Objectives: To examine whether individuals with autism and typically developing individuals differ in their formation of artificially designed categories of dot patterns varying in typicality (i.e., amount of distortion from a prototype).
Methods: High functioning adults, adolescents and children with autism (8-45 years old) and age and IQ matched controls were tested in a category formation task with dot patterns varying in typicality from typical (low distortion of a prototype) to atypical (high distortion of a prototype). During the learning phase, participants were shown high distortion dot patterns. After a delay period, participants were presented with new low distortions, new high distortions, and dot patterns from a new/different category (i.e., high distortions of a different dot pattern prototype). For each dot pattern, participants responded as to whether the dot pattern was a member of the category that they saw earlier or a member of a different/new category.

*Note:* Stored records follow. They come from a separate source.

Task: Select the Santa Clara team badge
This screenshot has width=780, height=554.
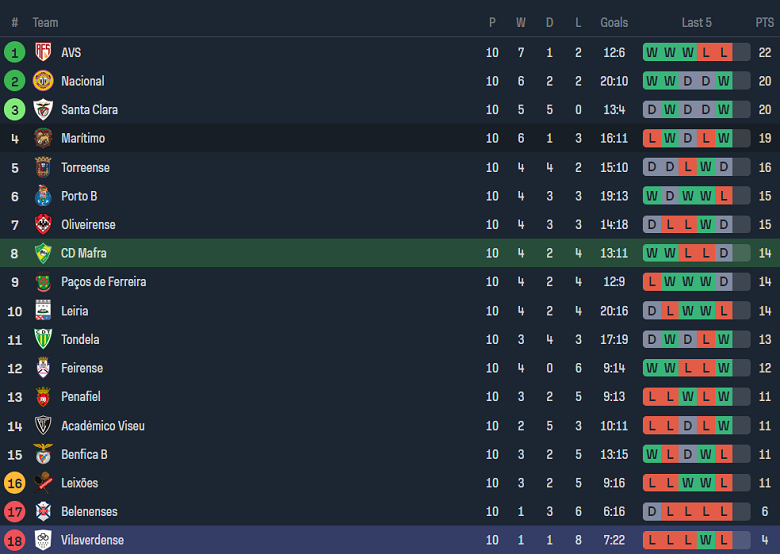Action: click(43, 110)
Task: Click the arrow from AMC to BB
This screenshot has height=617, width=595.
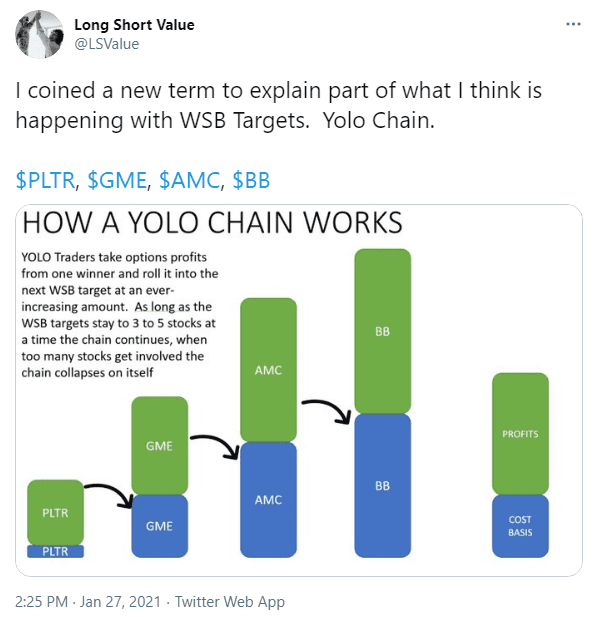Action: pyautogui.click(x=326, y=412)
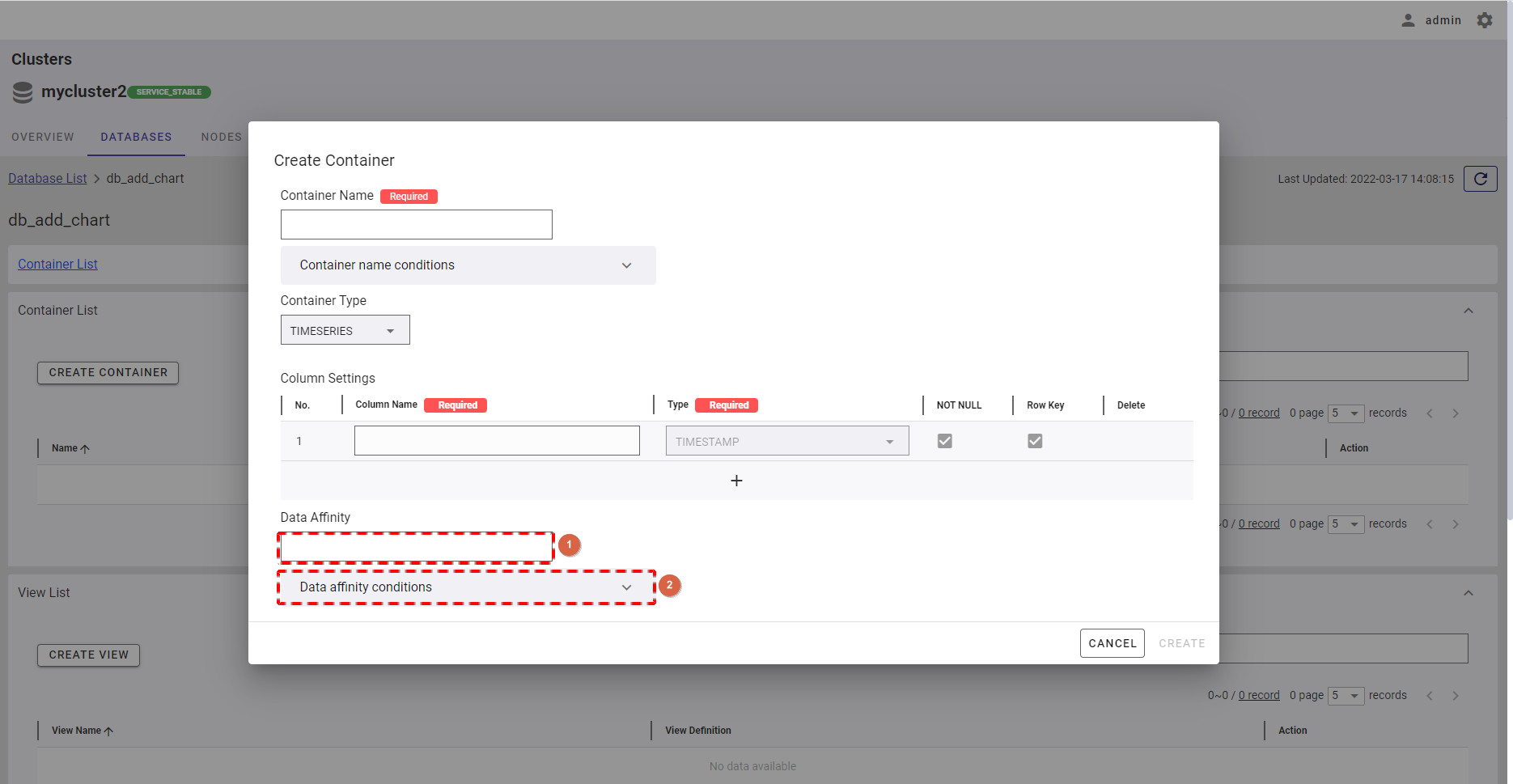Screen dimensions: 1513x784
Task: Open the column Type TIMESTAMP dropdown
Action: point(786,441)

Results: The autism group differed from the control group in the typicality structure of the categories they formed and in the strength of their category boundaries. The control group showed a pattern of more accurate categorization of low (typical) distortions than high (less typical) distortions. Even though the autism group showed this pattern, they did so to a lesser degree. The control group also evidenced clear category boundaries by accurately excluding the non-category members from the learned category. However, the autism group evidenced more fuzzy boundaries by excluding more high distortion category members and including more non-category members into the learned category.

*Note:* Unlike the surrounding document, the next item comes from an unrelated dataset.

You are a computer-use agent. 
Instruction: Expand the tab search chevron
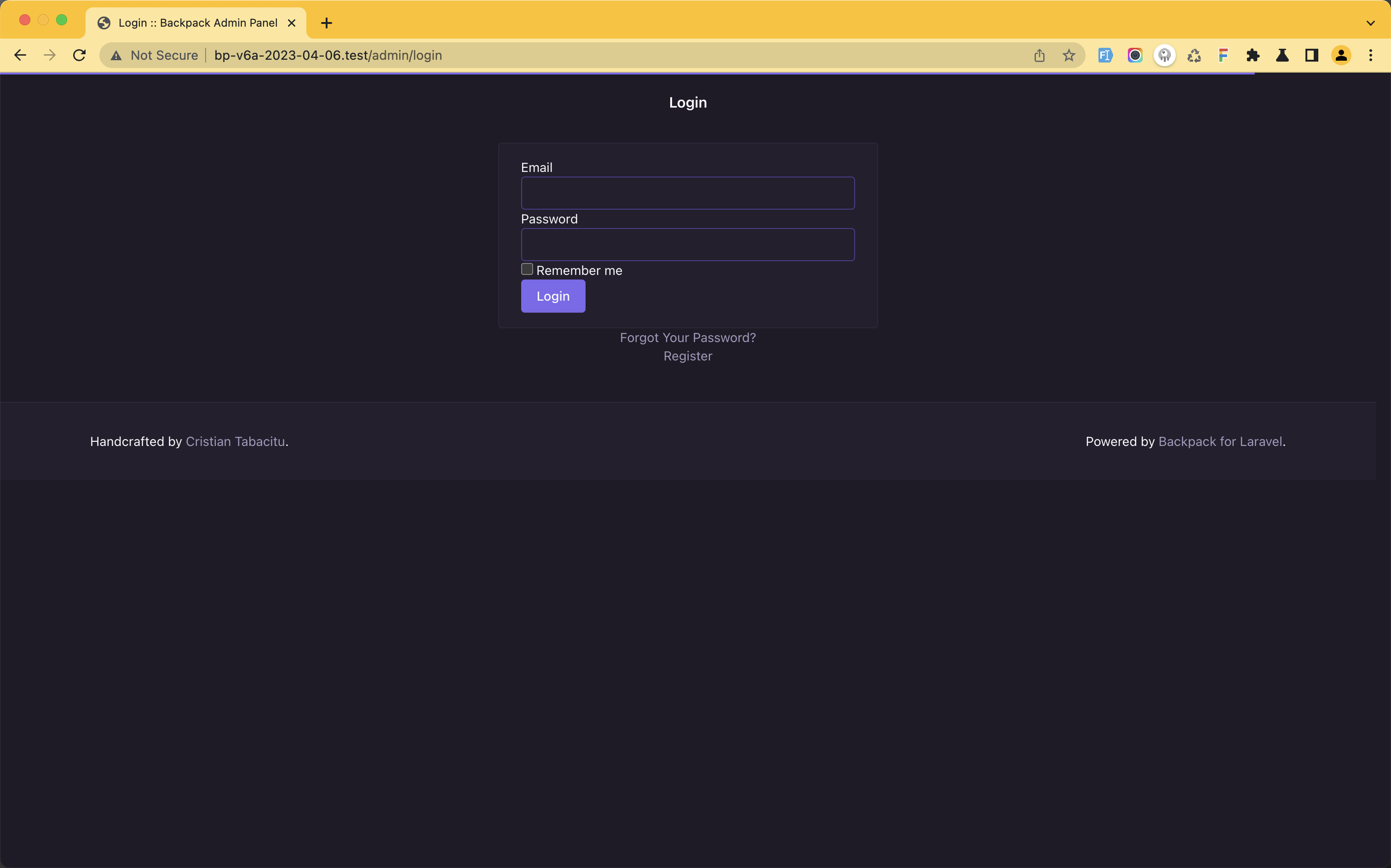click(x=1372, y=23)
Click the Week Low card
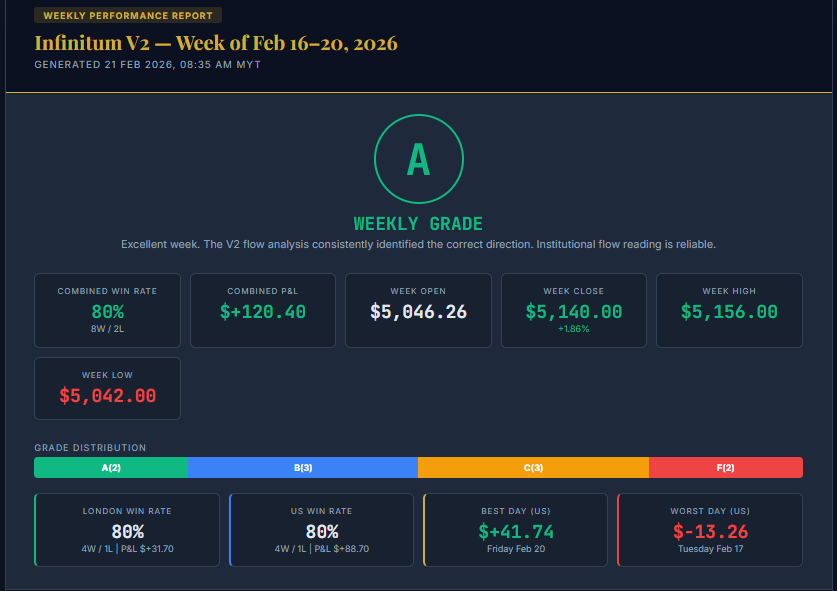Screen dimensions: 837x591 coord(107,388)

Conclusions: Individuals with autism did not seem to abstract typicality structures of the dot patterns and evidenced particular difficulty categorizing members at the boundary of a category (i.e., less typical/highly distorted members). They also formed less well-defined category boundaries. The results of this study parallel Gastgeb et al (2006) suggesting that individuals with autism have categorization difficulties with respect to natural and artificially designed categories.